ENTRIES -
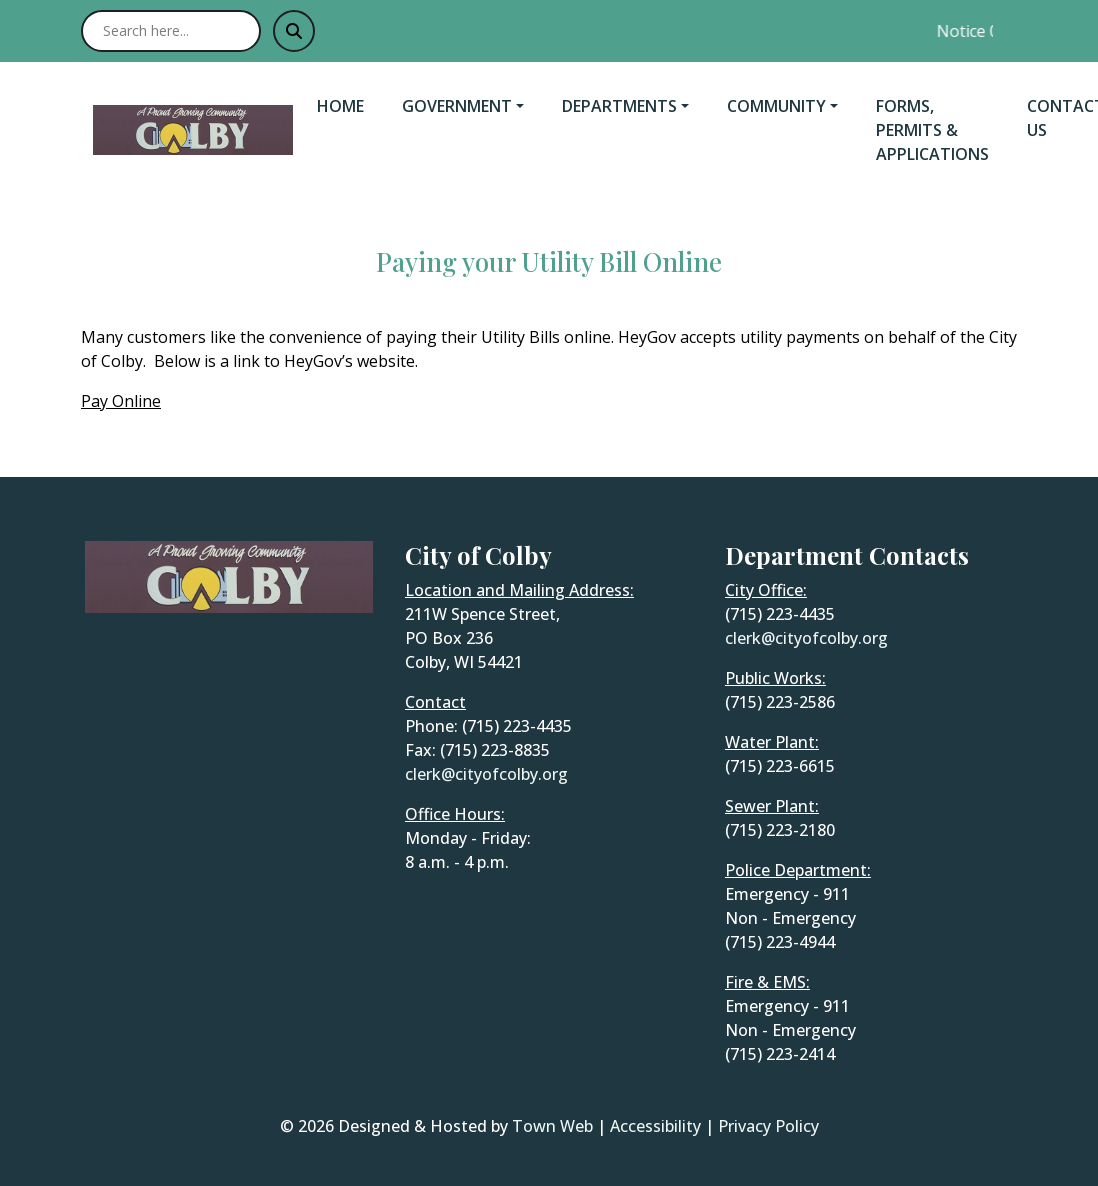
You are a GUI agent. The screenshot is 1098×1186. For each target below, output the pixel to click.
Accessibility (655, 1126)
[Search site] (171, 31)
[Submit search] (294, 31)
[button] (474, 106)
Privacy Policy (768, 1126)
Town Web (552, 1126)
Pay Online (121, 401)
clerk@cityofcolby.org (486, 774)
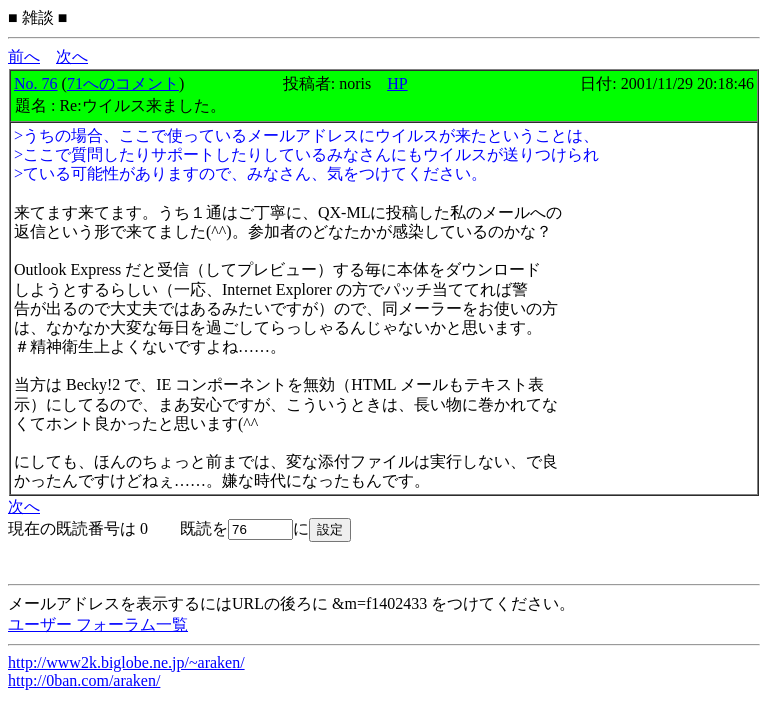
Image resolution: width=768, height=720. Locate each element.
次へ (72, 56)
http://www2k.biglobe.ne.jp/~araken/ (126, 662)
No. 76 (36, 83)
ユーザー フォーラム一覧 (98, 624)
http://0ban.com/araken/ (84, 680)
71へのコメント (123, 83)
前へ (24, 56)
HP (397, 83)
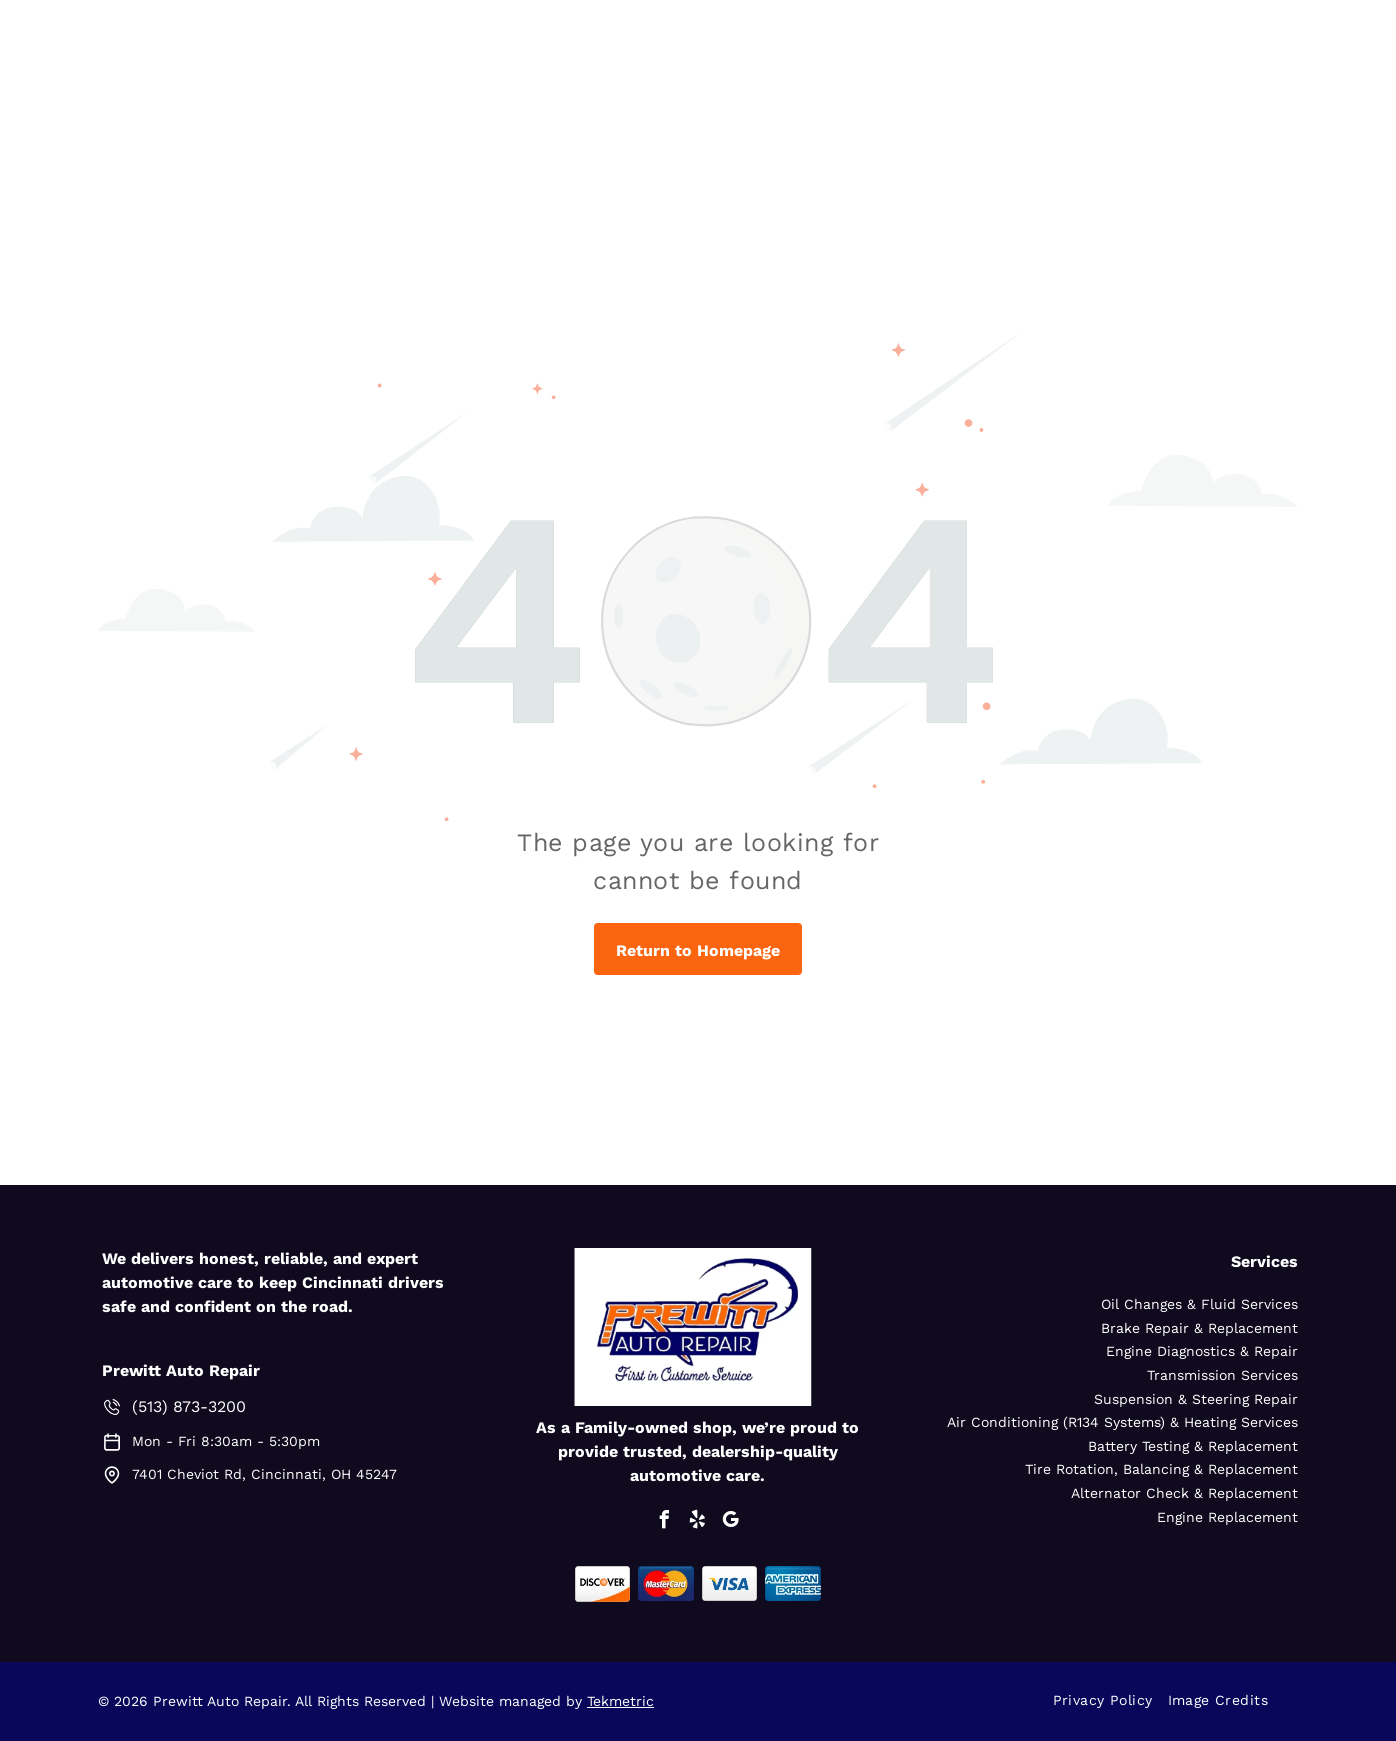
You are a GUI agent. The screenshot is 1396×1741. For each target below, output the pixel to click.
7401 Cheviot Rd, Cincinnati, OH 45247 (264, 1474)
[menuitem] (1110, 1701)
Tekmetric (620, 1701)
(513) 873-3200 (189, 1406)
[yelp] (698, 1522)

...

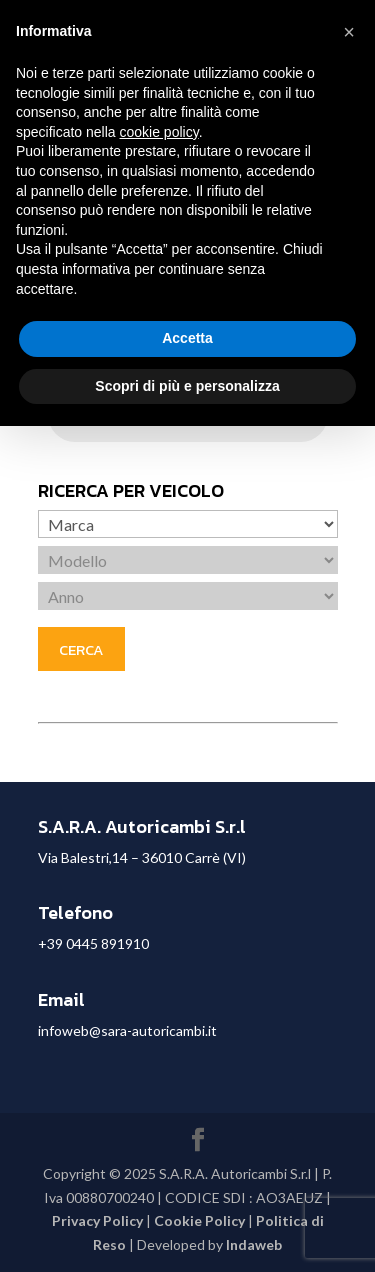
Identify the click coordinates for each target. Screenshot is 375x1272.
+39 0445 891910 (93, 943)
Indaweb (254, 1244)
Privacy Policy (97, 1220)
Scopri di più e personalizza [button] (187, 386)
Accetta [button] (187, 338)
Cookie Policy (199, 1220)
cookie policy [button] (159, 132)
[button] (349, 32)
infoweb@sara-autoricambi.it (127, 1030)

EXERCISE -
Take the part that opens with the line containing "[button] (474, 106)" and closes with the line containing "http://0ban.com/araken/ (84, 680)", and write those lines out again with "Pay Online" switched to "Pay Now" and nothing else changed. Omit the pictures from your answer.

ANSWER TO THIS TASK -
[button] (474, 106)
Privacy Policy (768, 1126)
Town Web (552, 1126)
Pay Now (121, 401)
clerk@cityofcolby.org (486, 774)
Image resolution: width=768, height=720. Locate each element.
次へ (72, 56)
http://www2k.biglobe.ne.jp/~araken/ (126, 662)
No. 76 (36, 83)
ユーザー フォーラム一覧 (98, 624)
http://0ban.com/araken/ (84, 680)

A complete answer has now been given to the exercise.